**Exercise data**
►
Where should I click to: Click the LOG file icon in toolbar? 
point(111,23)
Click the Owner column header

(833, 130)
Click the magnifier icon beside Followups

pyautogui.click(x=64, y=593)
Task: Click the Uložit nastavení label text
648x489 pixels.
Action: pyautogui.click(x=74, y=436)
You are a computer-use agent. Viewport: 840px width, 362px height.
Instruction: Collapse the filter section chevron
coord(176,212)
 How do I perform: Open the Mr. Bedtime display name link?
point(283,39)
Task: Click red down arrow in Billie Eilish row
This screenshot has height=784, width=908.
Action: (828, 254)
◄
►
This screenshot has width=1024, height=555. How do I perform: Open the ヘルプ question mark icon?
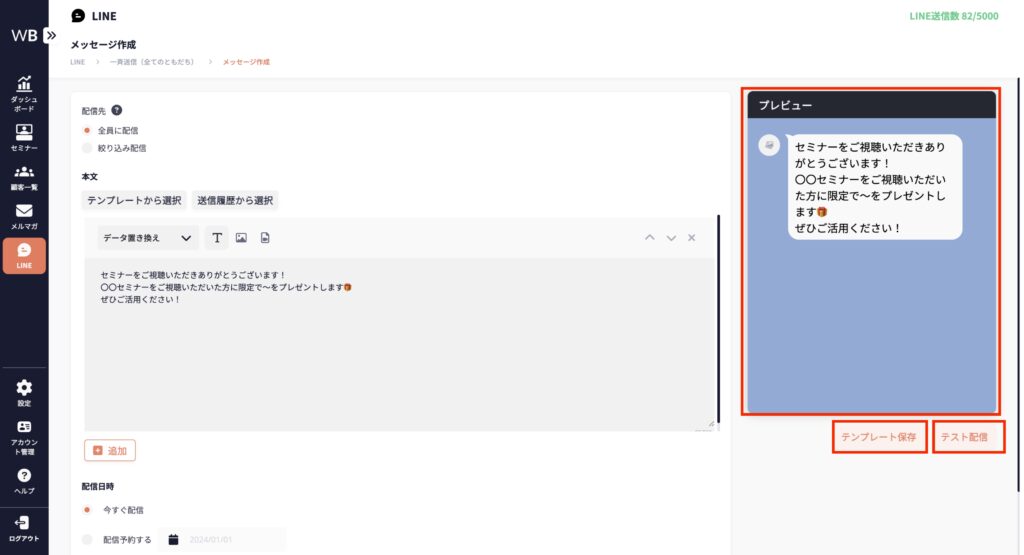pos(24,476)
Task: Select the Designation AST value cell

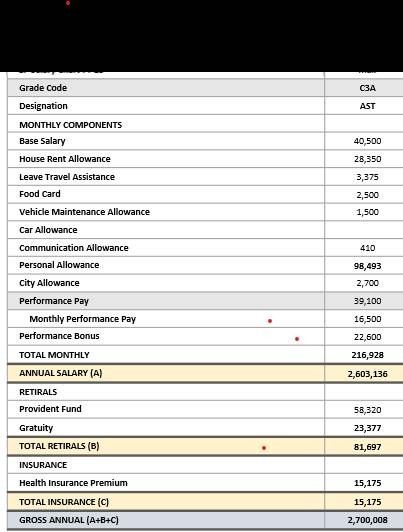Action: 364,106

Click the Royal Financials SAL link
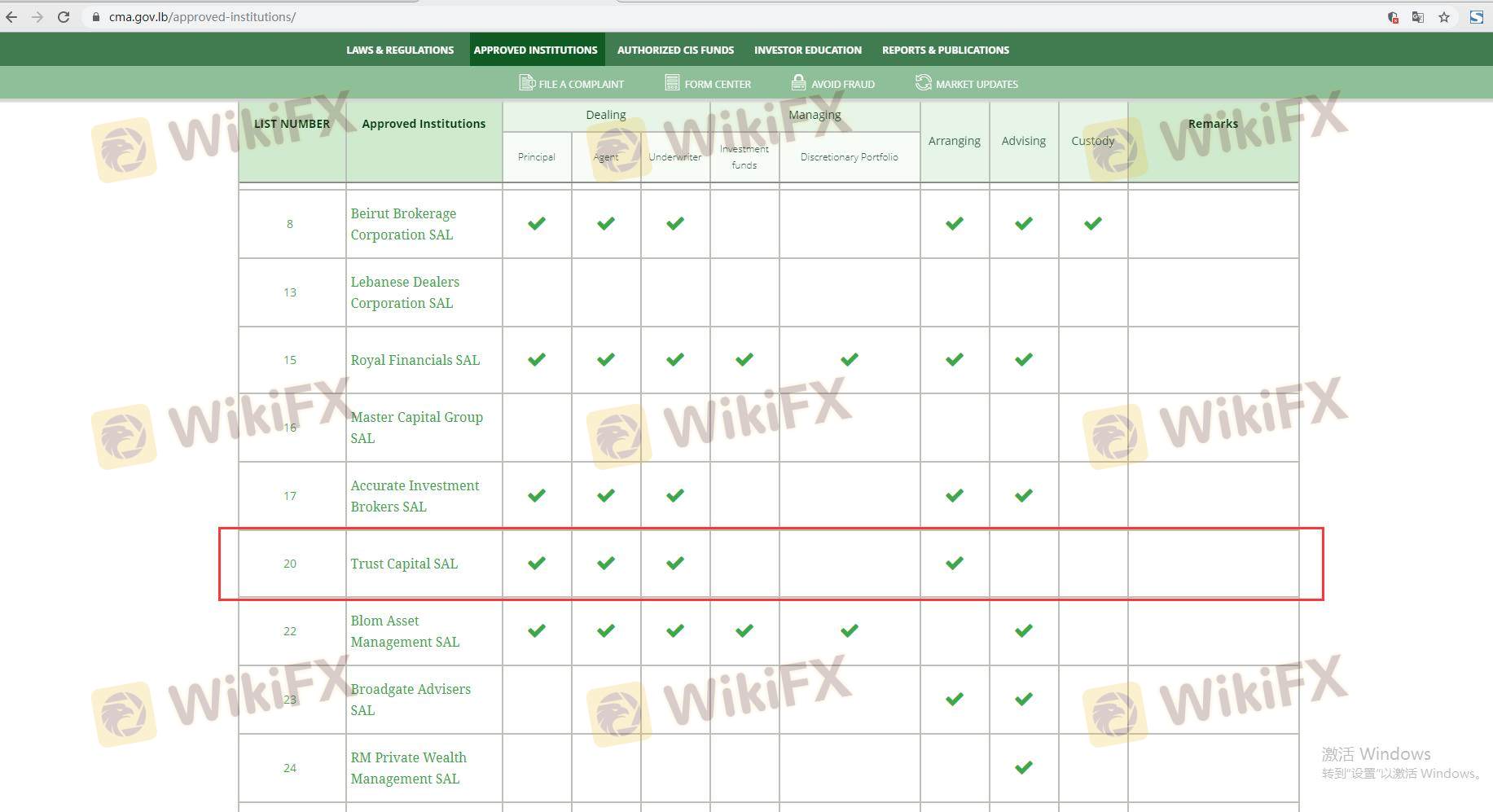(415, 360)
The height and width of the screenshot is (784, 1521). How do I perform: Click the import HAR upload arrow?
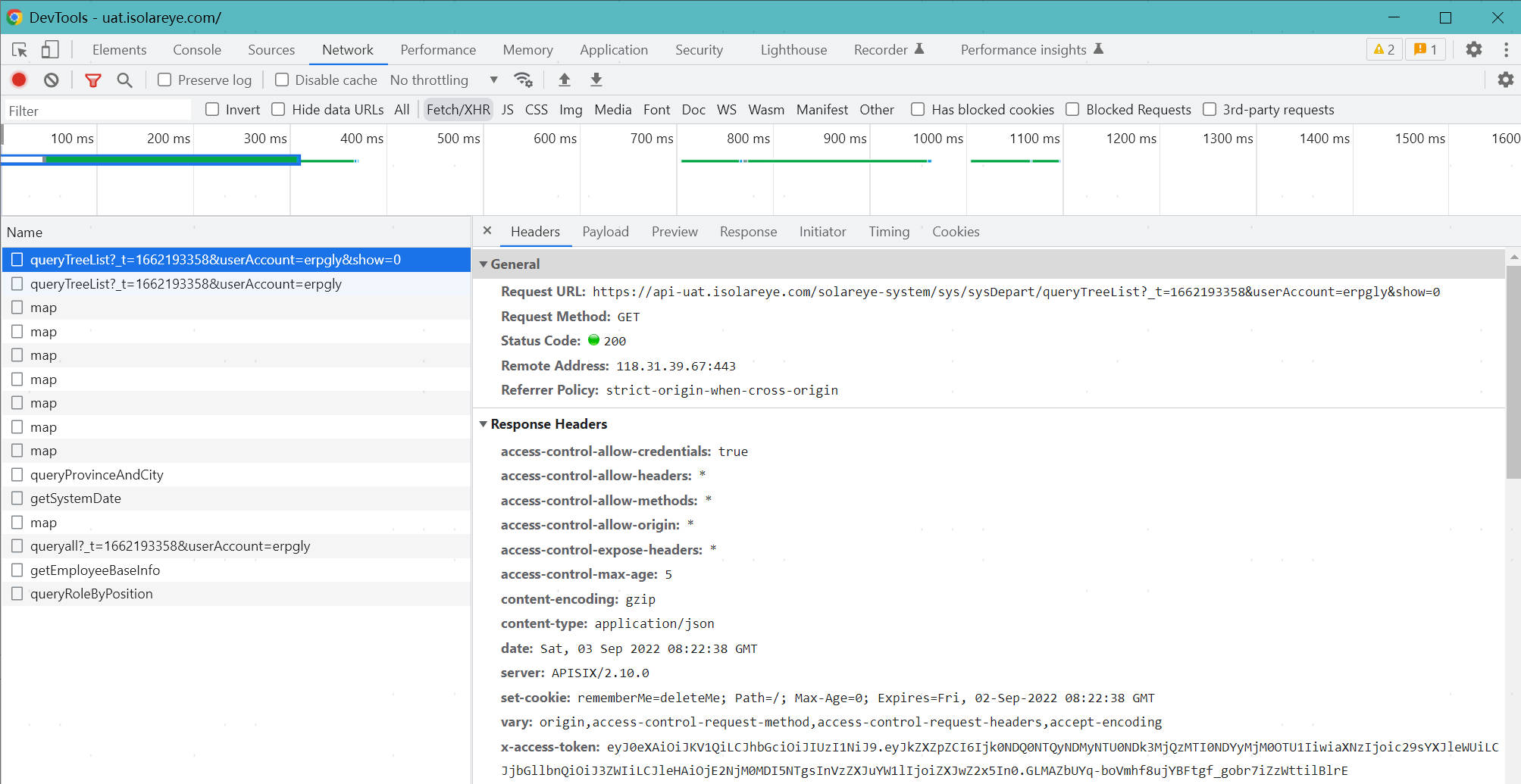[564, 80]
◄
**Task**
Your answer should be the lines of the listing above between the line holding "Where should I" and the line holding "You are a computer-use", inclusive, restated word for word and alone.

**The answer**
Where should I click to: Click the LOG file icon in toolbar? 
point(111,23)
Click the Owner column header

(833, 130)
Click the magnifier icon beside Followups

pyautogui.click(x=64, y=593)
Task: Click the Uložit nastavení label text
648x489 pixels.
Action: pyautogui.click(x=74, y=436)
You are a computer-use agent. Viewport: 840px width, 362px height.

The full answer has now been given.